Esta é uma das faces cruéis dessa nefasta guerrilha que tenta minar a democracia colombiana. O episódio que envolveu o recém libertado deputado López ilustra mais o que é essa ação. López é o único sobrevivente dos 12 membros da Assembleia departamental de Valle del Cauca sequestrados pelas Farc em 11 de abril de 2002, em um violento ataque à sede da corporação, no centro de Cali, capital departamental.
Nesse dia, um comando das Farc invadiu a assembleia, após assassinar um policial, e fez os deputados regionais acreditarem que se tratava de uma remoção por causa de uma bomba instalada no local. Os políticos foram levados em um ônibus em direção às montanhas que cercam Cali e, ali, foram notificados de que era um sequestro. Em seguida foram levados ao alto da cordilheira, onde, mais tarde, viriam a ser fuzilados.

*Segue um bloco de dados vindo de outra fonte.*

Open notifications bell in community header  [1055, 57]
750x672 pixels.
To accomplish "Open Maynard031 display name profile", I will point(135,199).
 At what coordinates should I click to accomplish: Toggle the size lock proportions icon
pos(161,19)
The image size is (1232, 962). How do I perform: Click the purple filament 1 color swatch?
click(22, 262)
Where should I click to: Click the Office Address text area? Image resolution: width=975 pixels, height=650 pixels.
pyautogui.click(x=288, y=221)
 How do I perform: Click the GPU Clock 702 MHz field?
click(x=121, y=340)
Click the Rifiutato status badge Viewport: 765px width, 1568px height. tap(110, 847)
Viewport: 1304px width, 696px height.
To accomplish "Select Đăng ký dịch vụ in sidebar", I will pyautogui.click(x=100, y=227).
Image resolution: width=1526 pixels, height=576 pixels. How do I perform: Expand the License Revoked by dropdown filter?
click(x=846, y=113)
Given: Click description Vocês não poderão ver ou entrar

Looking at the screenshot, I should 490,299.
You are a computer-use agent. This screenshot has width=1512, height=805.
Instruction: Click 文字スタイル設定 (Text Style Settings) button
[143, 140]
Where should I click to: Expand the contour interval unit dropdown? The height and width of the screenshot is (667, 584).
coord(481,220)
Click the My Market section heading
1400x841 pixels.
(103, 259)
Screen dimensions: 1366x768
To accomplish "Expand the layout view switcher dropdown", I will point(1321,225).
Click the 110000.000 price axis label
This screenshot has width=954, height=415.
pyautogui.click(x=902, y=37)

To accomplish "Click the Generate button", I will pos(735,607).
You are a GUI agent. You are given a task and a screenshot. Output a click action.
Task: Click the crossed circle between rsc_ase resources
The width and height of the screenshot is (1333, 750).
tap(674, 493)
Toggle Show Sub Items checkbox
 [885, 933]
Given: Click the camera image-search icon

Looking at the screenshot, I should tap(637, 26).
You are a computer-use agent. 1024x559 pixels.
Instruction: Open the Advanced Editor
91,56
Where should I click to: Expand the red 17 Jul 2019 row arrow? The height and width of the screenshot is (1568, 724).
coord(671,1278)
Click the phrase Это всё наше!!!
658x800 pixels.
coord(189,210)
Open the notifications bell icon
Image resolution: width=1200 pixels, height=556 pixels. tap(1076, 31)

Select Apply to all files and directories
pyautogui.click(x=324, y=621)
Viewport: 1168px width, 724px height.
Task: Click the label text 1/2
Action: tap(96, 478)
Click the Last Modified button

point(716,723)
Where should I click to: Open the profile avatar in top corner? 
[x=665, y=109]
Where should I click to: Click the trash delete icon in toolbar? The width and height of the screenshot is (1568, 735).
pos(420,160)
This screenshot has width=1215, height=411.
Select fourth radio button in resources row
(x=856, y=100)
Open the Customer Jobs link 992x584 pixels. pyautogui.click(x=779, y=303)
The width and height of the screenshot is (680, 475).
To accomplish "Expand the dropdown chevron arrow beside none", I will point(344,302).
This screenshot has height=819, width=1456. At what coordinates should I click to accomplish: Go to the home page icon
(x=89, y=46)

Os 11 companheiros de López foram assassinados em junho de 2007. Segundo as Farc, em uma troca de tiros, mas as autoridades afirmam que os guerrilheiros os mataram como vingança pela captura, em um combate com o Exército, do líder guerrilheiro que os havia capturado. A entrega dos restos dos legisladores foi outro calvário aos parentes, que conseguiram, por fim, enterrá-los semanas mais tarde em Cali. Sigifredo López conseguiu se salvar porque tinha ficado doente e sido levado a outro acampamento rebelde.
Por aí se percebe o que é a atuação da Farc.